Saturday, June 16, 2007

Does Life Imitiate Zhang Yimou Movies, or Does Zhang Yimou Just Make Sh*t Up?


Under the streetlamp, a man crouches on the ground. “Needles and thread”, he calls. The snow muffles the transmission of his words, and the night covers him. No one comes.

A woman in labor helplessly bleeds to a slow death. The instruments clatter to the floor as the young nurse panics, and the doctor, still in shackles, goes into convulsions after being fed buns and water after days without food.

A pregnant woman again asks a man, again, for an apology. The man, from within his yard, throws money at her instead. It falls to the ground, flips thinly in the air, scatters. The woman does not pick it up.

A child’s face. Wide-eyed, pencil in hand. Earnest and dirty in black and white.

These are the images of China that I can still remember I had before coming here. Going through them mentally now, as I write, they are just as powerful as they were eight, ten years ago.

I started watching Chinese movies at around age 17. I had taken a beginner’s Japanese course in tenth grade, and my interest in Chinese cinema drew from my interest in anime. After exhausting all of the anime on the video store “Asian” shelf, Zhang Yimou movies followed naturally. I was a fan of neither Shirokawa nor Bruce Lee.

For anyone who has seen Chinese movies like “To Live”, “Red Sorghum”, “Qiu Ju” or “In the Heat of the Sun”, the imagery is unforgettable. The plots are unadorned, characters often give to silence, and the shots are long, all which allow time for the images to sink deep in one’s mind. I must have watched “To Live” five times. I cried each time, several times throughout the movie. I wondered, why are Asian movies so sad? Years later, an Asian-American friend finally enlightened me: “It’s because Asians think sadness is beautiful.

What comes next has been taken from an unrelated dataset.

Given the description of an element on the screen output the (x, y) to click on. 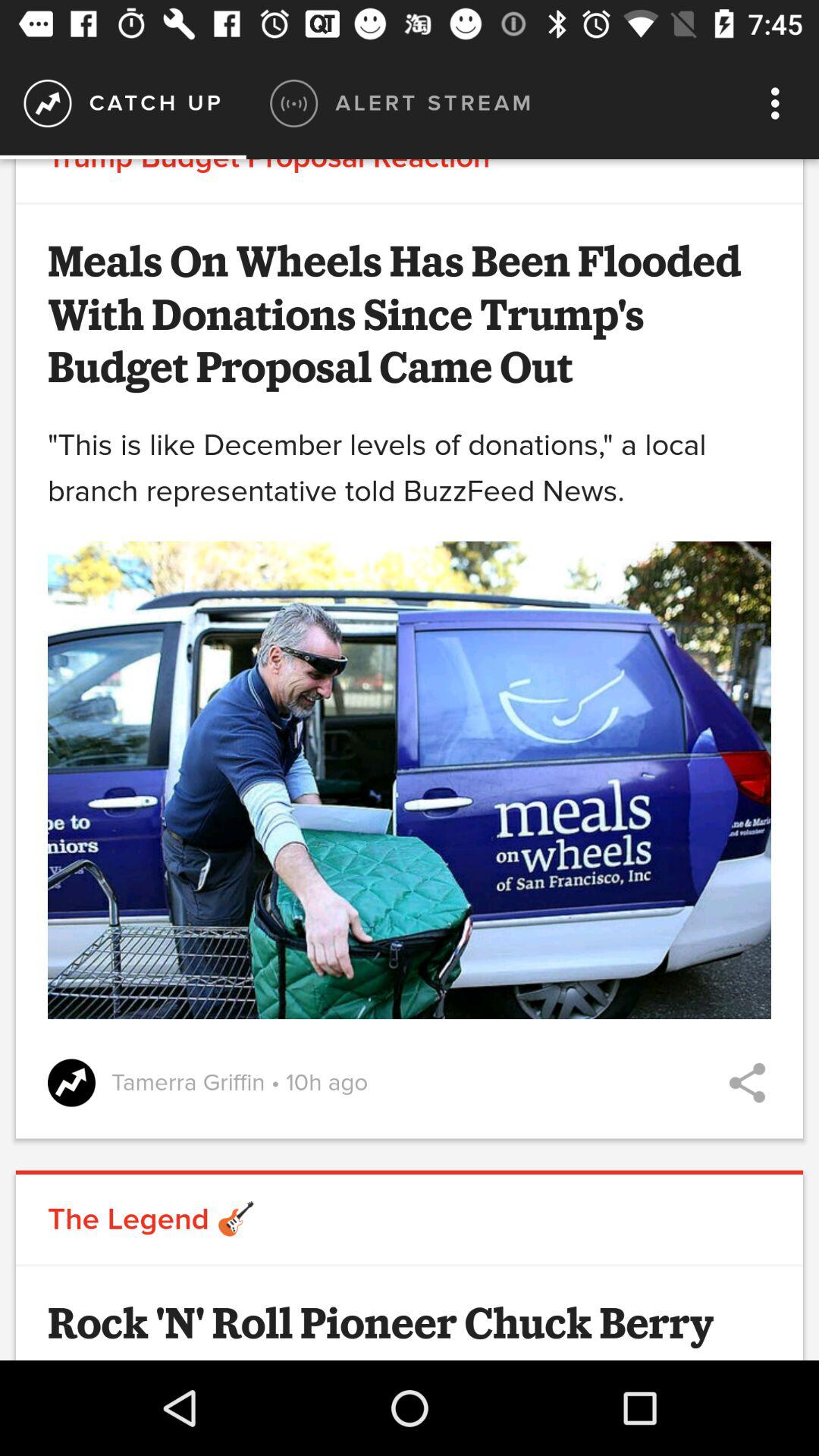
press the icon next to alert stream icon (779, 103)
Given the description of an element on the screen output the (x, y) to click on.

After exhausting that video store collection, I thought little of China until college, and even then, it was more of an afterthought, a Plan B. I was intent on a degree in Japanese, or International Relations. Freshman year I took a course way out of my league called “Political Economics of Southeast Asia”, a graduate-level seminar. The professor pitied me, and rather than write a paper on the topic at hand, had me write a book review of Kristof and Wu Dunn’s China Wakes.

It was thus vicariously through that (now) New York Times Op Ed journalist and his wife that I witnessed T****n, danced with corrupt politicians, and sans entry permit took a train through the impoverished countryside. It was also the photo pages of China Wakes that featured that now-famous schoolchild, her big black eyes representing the millions of other Chinese schoolchildren and their big black eyes and their collective dream to end the depravity through education.

As it turned out, neither Japanese nor International Relations were my forte, so I made the bold decision to screw it all and start again from zero with Chinese, promising myself that a year of intensive study abroad would get me across the threshold of acquiring proficiency in somethingforgodsakes. I indeed must have crossed some threshold, because after all these years in China behind me, I still don’t want to go back.

P.S. Learnings since my first impressions? 1) Just like America is not like Hollywood, China is not like Zhang Yimou’s countryside. For emphasis, Chinese people hate Zhang Yimou (even though they make sure that each of his new films beats the previous in box office earnings). 2) Journalists are contortion artists that are always able to kaleidoscope significant yet neutral information to fit western audiences’ preconceptions of The Other as democratizing/not democratizing/threatening/stark and pitiful/changing for the better/enigmatic. Mr. French and colleagues, don’t disappoint us.